Ce roman est tout d’abord un magnifique portrait de deux sœurs. Grâce au point de vue adopté du journal, on pénètre vraiment dans leur intimité et leur relation unique. L’une continue de s’entraîner dur pour intégrer peut-être un jour une école de danse classique très réputée (Eva), l’autre lit tout ce qu’elle peut ingurgiter, travaille d’arrache-pied car elle est promise à de brillantes études secondaires à Harvard (Nell). Elles s’accrochent bon gré mal gré à leurs rêves d’avant la catastrophe. Nous ne sommes pas dupes, c’est un pis-aller et le récit peu à peu va fortement éprouver ces espérances.
Le deuil des parents, de leur enfance en quelque sorte, va mettre à mal leur lien pourtant fort, chacune réagissant comme elle peut. Toutes les deux très différentes, elles n’abordent pas le quotidien de la même manière. L’une est plutôt fourmi, l’autre cigale, cela donne des échanges parfois tendus parfois drôles malgré la tragédie qui se joue. Formées à la vie campagnarde, une fois le paternel disparu elles vont devoir entretenir le jardin, faire les bocaux pour l’hiver, s’occuper de la volaille, il en va de leur survie. Mais tout cela ne suffit pas et c’est à la forêt qu’elles vont s’intéresser de près avec une découverte émouvante (et parfois effrayante) du microcosme environnant.

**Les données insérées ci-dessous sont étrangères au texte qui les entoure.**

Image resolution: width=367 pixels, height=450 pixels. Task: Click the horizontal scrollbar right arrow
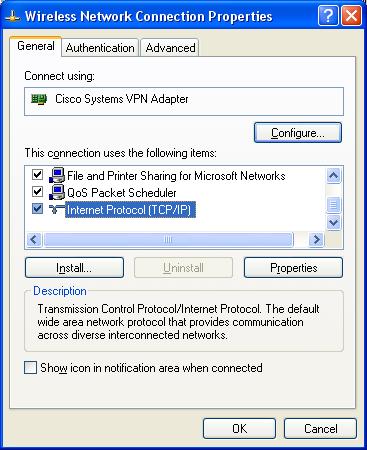(316, 239)

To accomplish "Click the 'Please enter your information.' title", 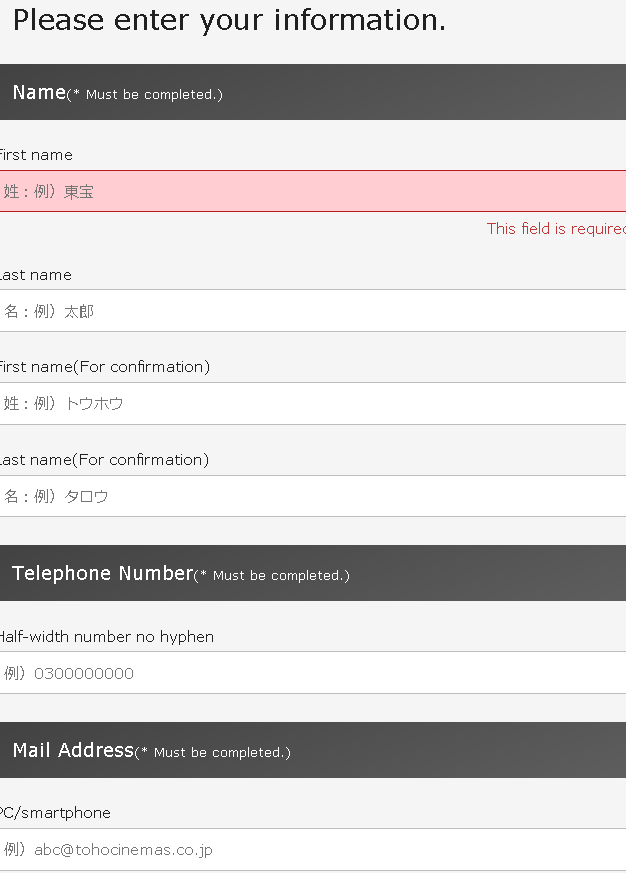I will coord(228,20).
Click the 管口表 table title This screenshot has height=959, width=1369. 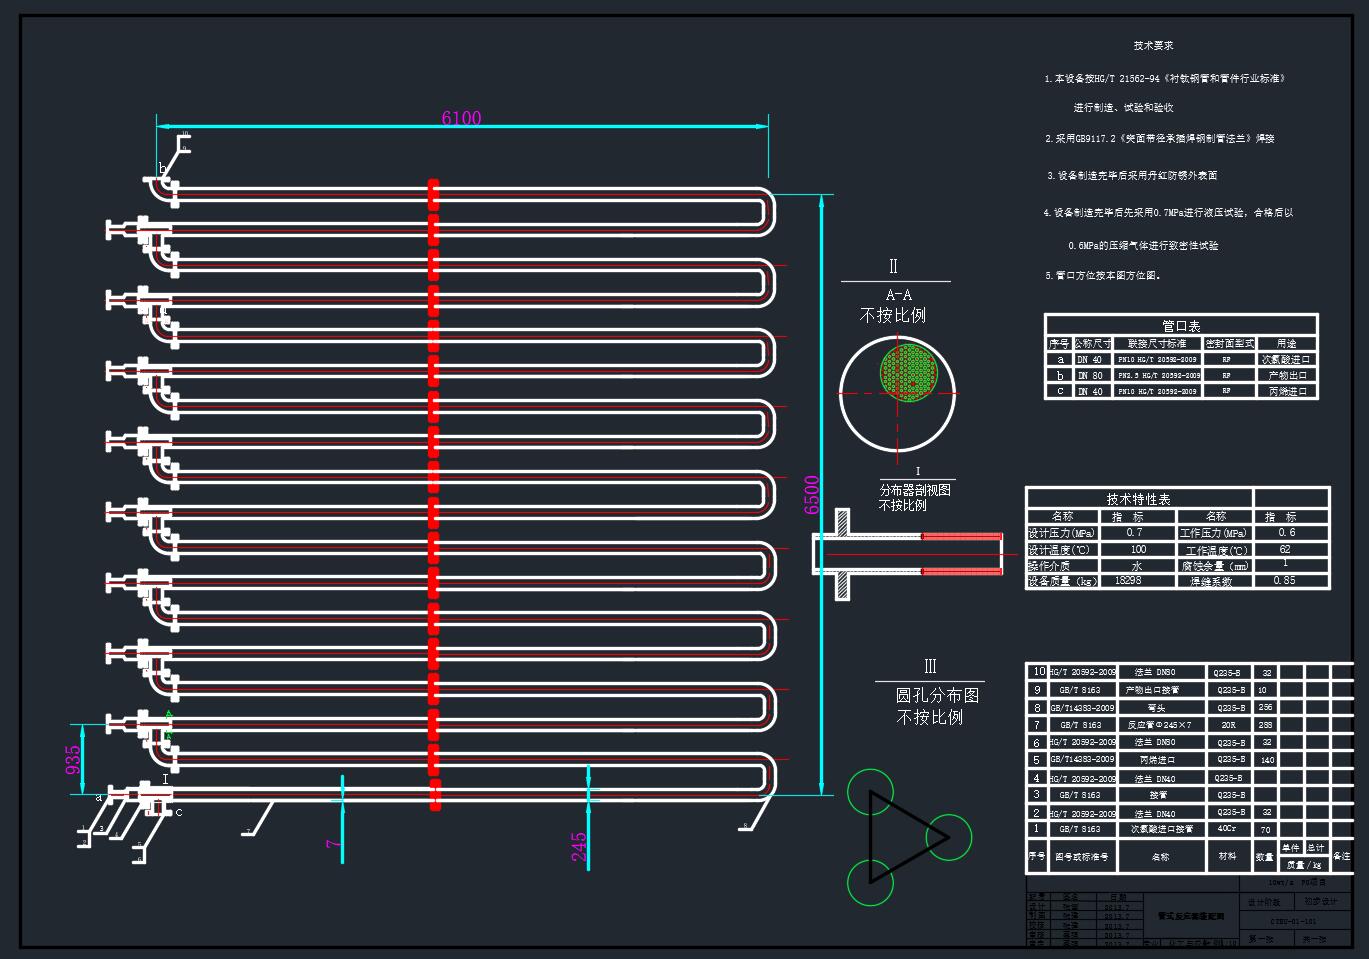(x=1181, y=326)
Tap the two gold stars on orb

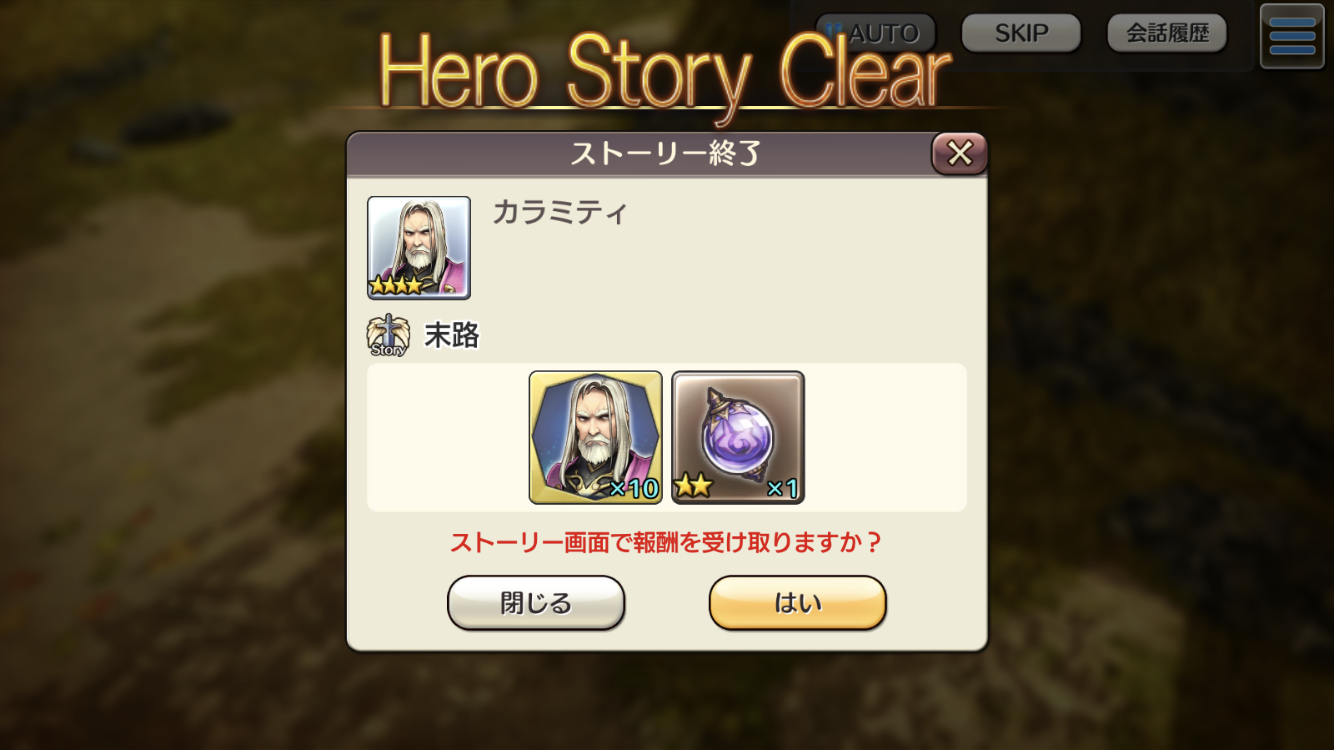[x=693, y=487]

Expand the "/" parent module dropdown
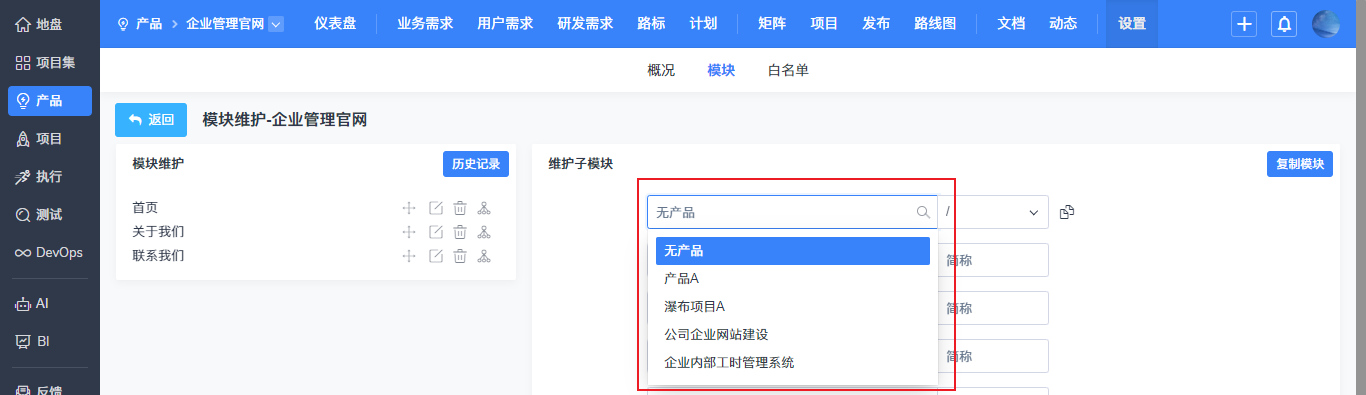pos(993,212)
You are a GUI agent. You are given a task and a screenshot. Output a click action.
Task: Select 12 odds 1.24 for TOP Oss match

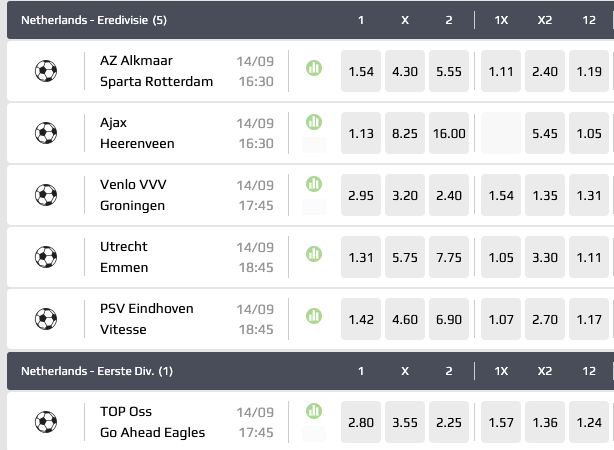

L’une et l’autre vont beaucoup évoluer, parfois dans le même sens parfois en prenant des décisions difficiles, subissant sinon des choses épouvantables. C’est le grand manège des émotions que ce roman qui prend littéralement au tripes. Roman initiatique d’une force incroyable, on suit médusé cette odyssée intime qui va voir Nell et Eva changer irrémédiablement, devenir femme dans un monde en pleine déréliction. La fin lourde de sens est un modèle du genre, une conclusion logique, ouverte et métaphorique qui appelle à la réflexion et à la discussion. À l’heure, où j’écris ces mots, j’y pense encore, c’est dire ! Rarement, en tout cas, j’ai ressenti autant de compassion, d’attachement pour deux personnages au cœur d’une intrigue. On est dans le vrai, le crédible, le touchant, le bouleversant. On a souvent le cœur au bord des lèvres durant cette lecture qui nous laisse bien souvent pantelant et admiratif à la fois.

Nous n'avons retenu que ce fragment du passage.